In-depth visual exploration of the quantum Fourier transform

[dormanh]

About the author

I have an MSc degree in Computational and Cognitive Neuroscience, some background in Calculus and Linear Algebra and a layman's passion for theoretical physics, especially quantum mechanics.

Quick Summary

I would like to give a comprehensive explanation of the quantum Fourier transform (QFT for short), mainly in the context of Shor's algorithm. Building up a complete understanding of the QFT from the most basic concepts of quantum computing is a project I keep returning to in my free time. The content I'm planning to create for SoMe should be the synthesis of this journey. Because - in my experience - the QFT is really difficult to wrap one's head around, while the underlying mathematical objects are relatively easy to illustrate, the explanation would heavily rely on visual tools.

Target medium

An interactive dashboard that allows users to explore related concepts in a non-linear fashion, and even run simulations with custom parameters to get a deeper understanding of the mathematical relations at play. As for the technical details, I'm currently developing a Dash application in Python and deploying it on Heroku. There's already a publicly accessible, very much work in progress pilot version. Note that this dashboard is very fragile, and it might crash if multiple users are interacting with it at the same time, so apologies for that! To resolve this issue, the end product will have to be moved from the current dynamic to a static framework.

👁️ view dashboard

💻 browse source code

What kind of contribution I'm looking for

• domain experts, who can provide clarifications, sanity checks and further insights into the topic
• anyone with relevant background, who would like to join the creative process
• any technical suggestions or help is very much welcome, too, especially with making the application scalable (moving it to a static framework as I mentioned above)

Outline

Here's a rough (and also work in progress) sketch of the contents:

1. The difference between classical and quantum bits

Here I would use the Bloch sphere as the main tool of illustration.

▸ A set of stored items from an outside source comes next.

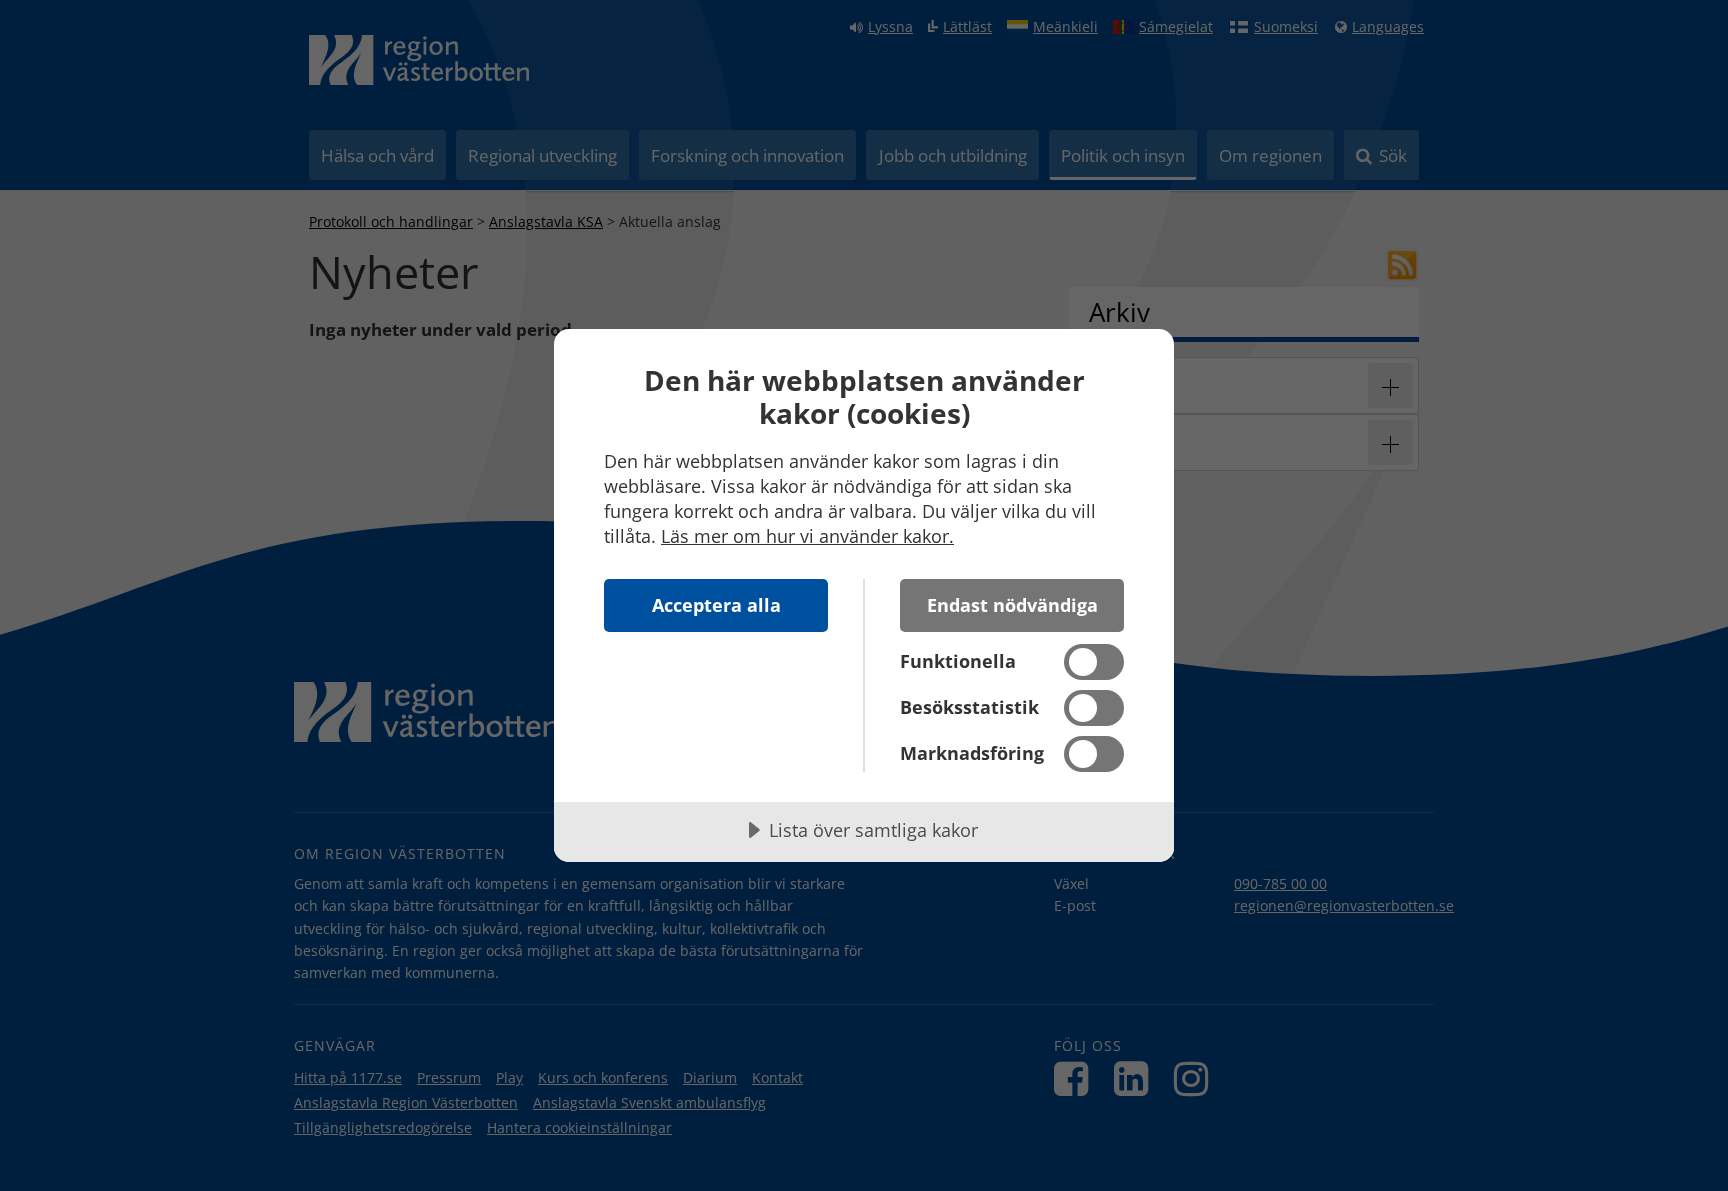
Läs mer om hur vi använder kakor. (807, 536)
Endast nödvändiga (1012, 605)
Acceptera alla (716, 605)
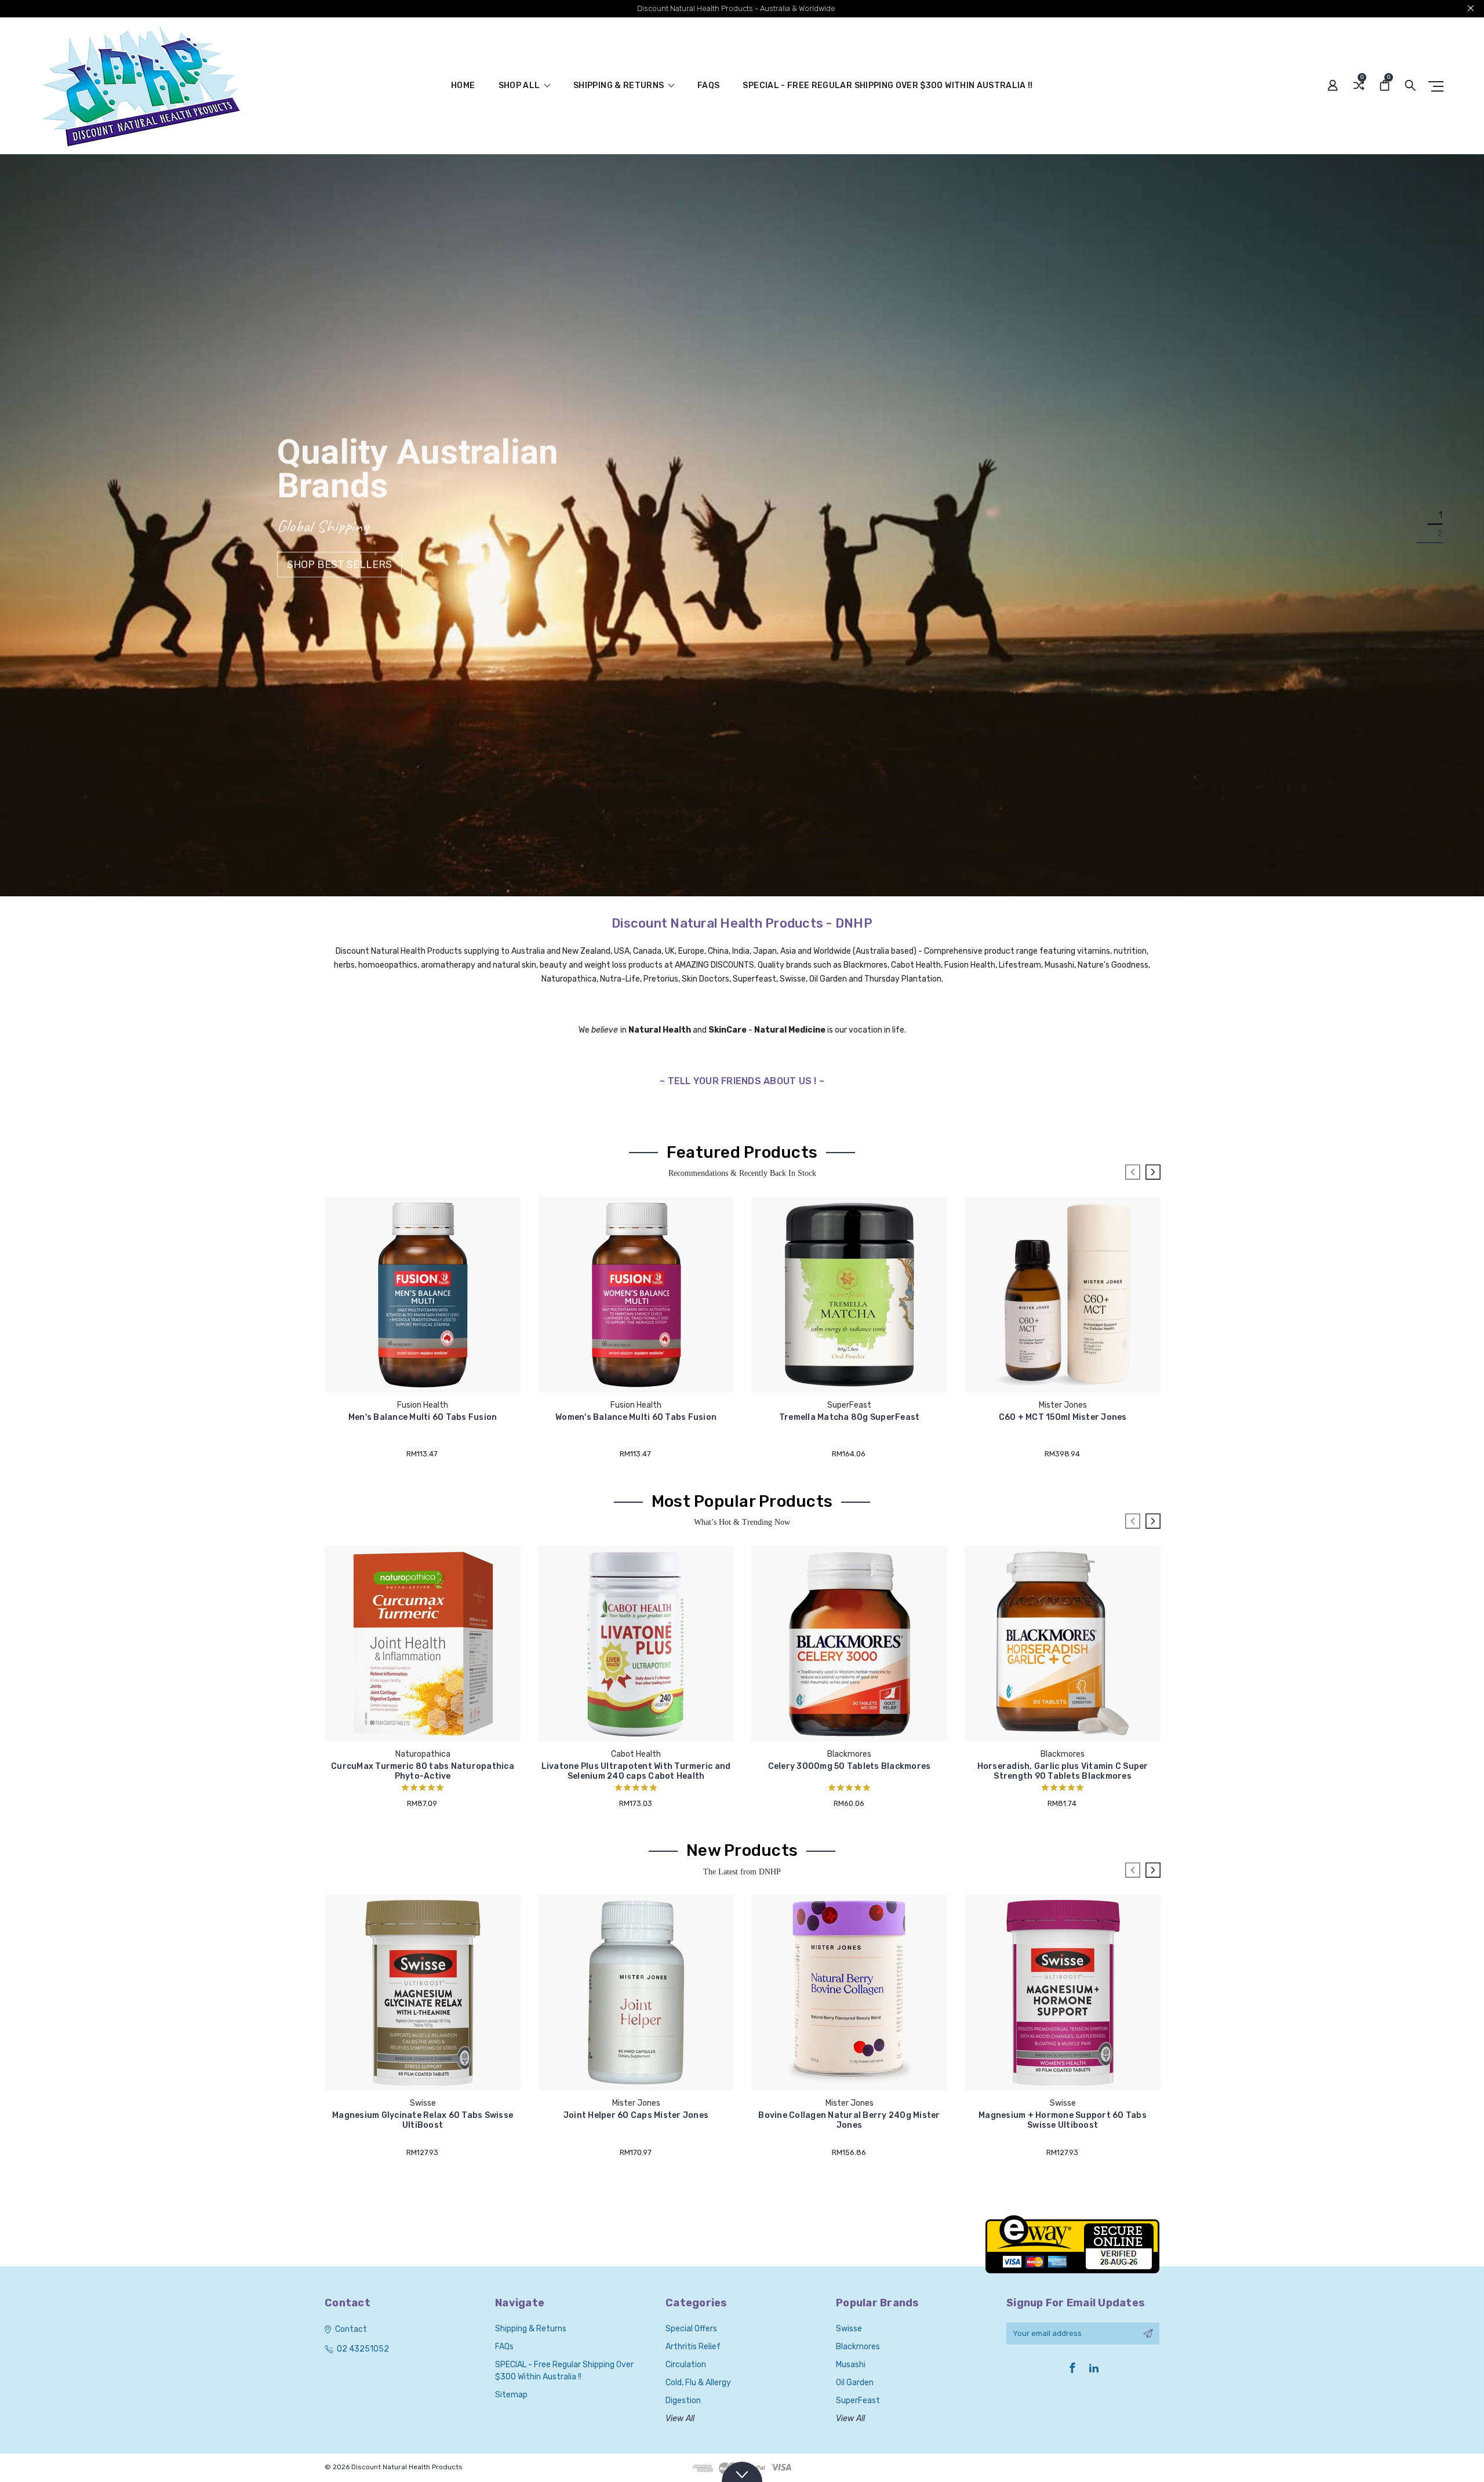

2. The period-finding problem

The key to factorizing a large semiprime $N$ is finding the period of the function $a^n \mod{N}$, where $a$ is a randomly chosen positive integer with some further constraints, and $n \in \mathbb{N}$. The period is the smallest integer $0 < r$ such that $a^r \mod{N} = 1$. With classical computers, finding $r$ virtually requires checking all integers between $0$ and $N$. On a quantum computer, one can compute the function value for all possible solutions in parallel, but can only observe (measure) one of those values randomly with uniform probability. With the help of the QFT, however, it is possible to get the wave function of the quantum system to interfere with itself, amplifying the relevant components and supressing the irrelevant ones. How exactly this is done will be elaborated in section 4.

3. How the classical Fourier transform relates to QFT

Grant has a great video about the classical Fourier transform, so I'll just include a link to that instead of going too deep into the details myself. The point of this section is to illustrate that the QFT is the quantum equivalent of the inverse discrete Fourier transform, and what this means in the context of a quantum system (basically, the QFT generates wave functions with given frequencies).

4. How interference influences measurement probabilities

thereby leading to a faster solution. This is probably the most difficult part of the explanation and is yet to be elaborated. Nevertheless, it will rely on the same central idea as all the sections before: an intuitive, visual demonstration.

Target audience

The explanation would assume at least advanced high-school level familiarity with linear algebra, complex numbers, binary notation and some intuition about quantum mechanics in general. (If I had to start from Schrödinger's cat, I would never get to the end 🤷‍♀️.)

Sources

Quiskit has a great lecture series about Shor's algorithm, in which they dedicate three entire lectures to the QFT and a related concept, Quantum Phase Estimation:

• 7. Shor's Algorithm I: Understanding Quantum Fourier Transform, Quantum Phase Estimation - Part 1
• 8. Shor's Algorithm I: Understanding Quantum Fourier Transform, Quantum Phase Estimation - Part 2
• 9. Shor's Algorithm I: Understanding Quantum Fourier Transform, Quantum Phase Estimation - Part 3

There are some interesting approaches to the shorter, intuitive style of explanation too, such as:

• How Quantum Computers Break Encryption | Shor's Algorithm Explained by minutephysics
• Hacking at Quantum Speed with Shor's Algorithm by PBS Infinite Series

In my opinion however, although these videos illuminate some interesting aspects of QFT, they don't quite succeed at painting a comprehensive picture, and get a little vague at the point where further elaboration becomes really difficult, which is the gap I hope to fill with the help of this dashboard.

Contact details

If you're interested in joining this project or would like to share your ideas, please leave a comment below ⬇️, or write me an email to [email protected]!

[imadjamil]

Hello @dormanh I am familiar with the FT but not QFT, but would be interested to read more about it. Regarding software, I have some experience with developing interactive dashboards in python. However I am not sure I understand what do you mean by "static framework". Could you give some examples from your code for instance?

[Valeh2012]

Hello @dormanh

I see thay the issue has not been closed yet. Are you still working on this topic and need domain expert on QFT?

Thanks, Valeh